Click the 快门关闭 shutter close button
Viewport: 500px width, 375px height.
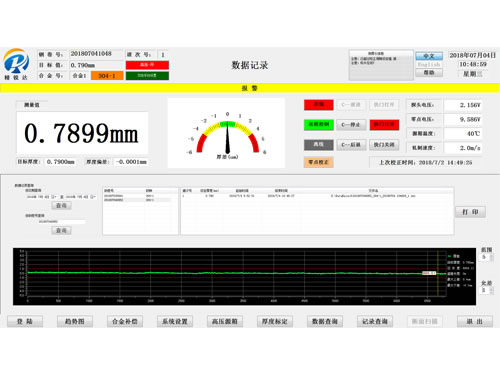[x=384, y=145]

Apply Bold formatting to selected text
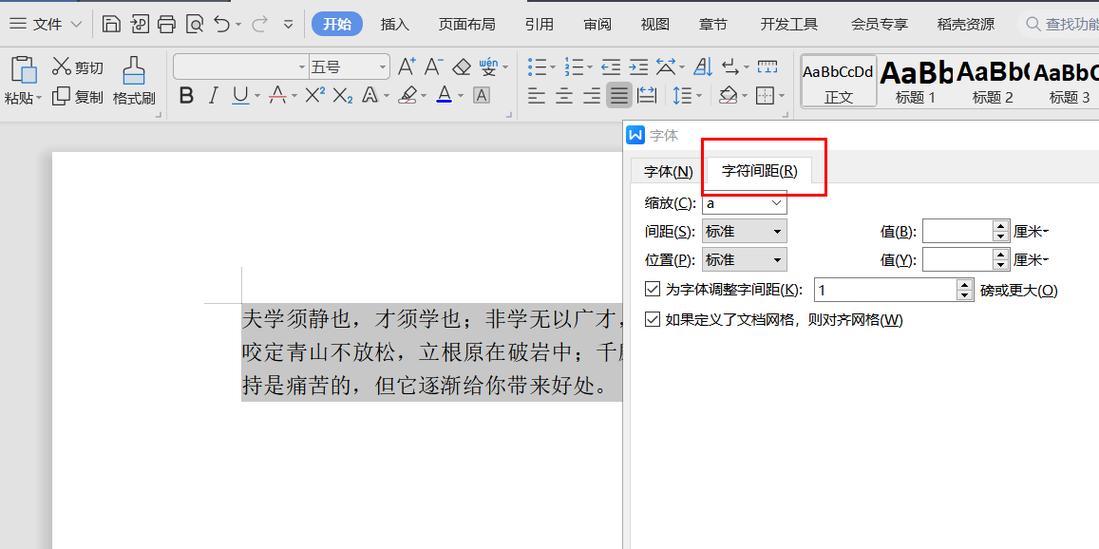186,96
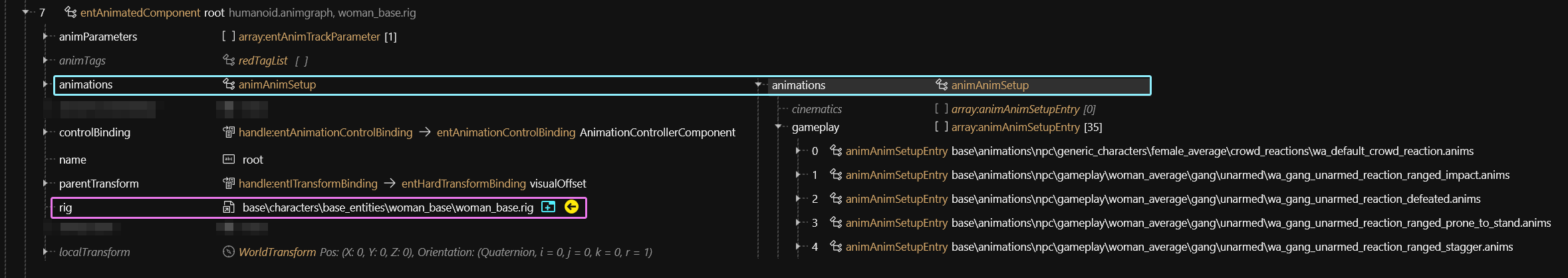The image size is (1568, 278).
Task: Click the string type icon next to root
Action: coord(228,160)
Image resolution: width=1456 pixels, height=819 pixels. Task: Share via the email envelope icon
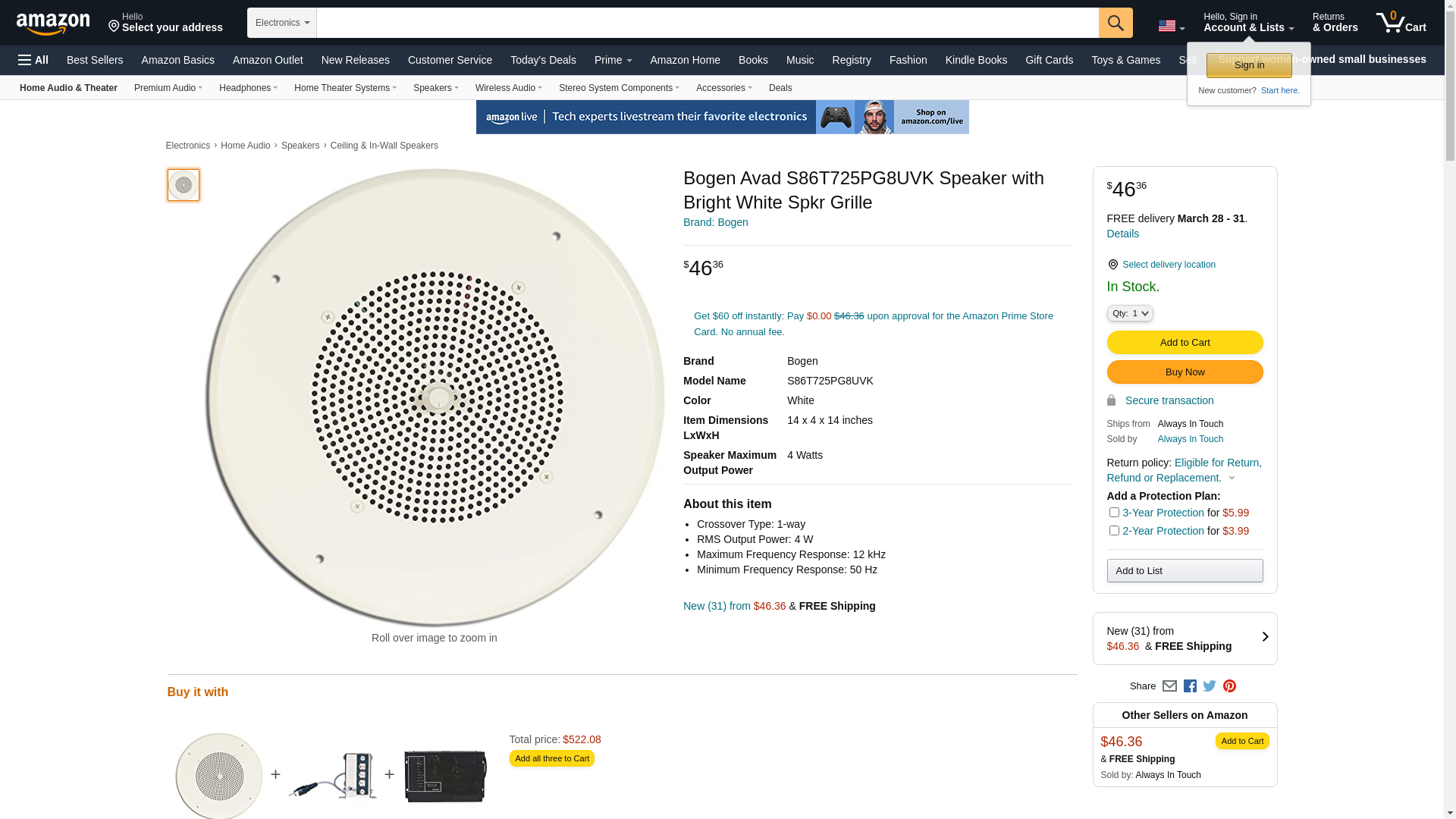1169,686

----

» **PROMPT**: Reproduce all of the entries above word for word, omitting the pictures.

» **OUTPUT FOR THIS TASK**:
Click the 快门关闭 shutter close button
Viewport: 500px width, 375px height.
[x=384, y=145]

Apply Bold formatting to selected text
186,96
The image size is (1568, 278).
Task: Click the string type icon next to root
Action: coord(228,160)
Image resolution: width=1456 pixels, height=819 pixels. Task: Share via the email envelope icon
1169,686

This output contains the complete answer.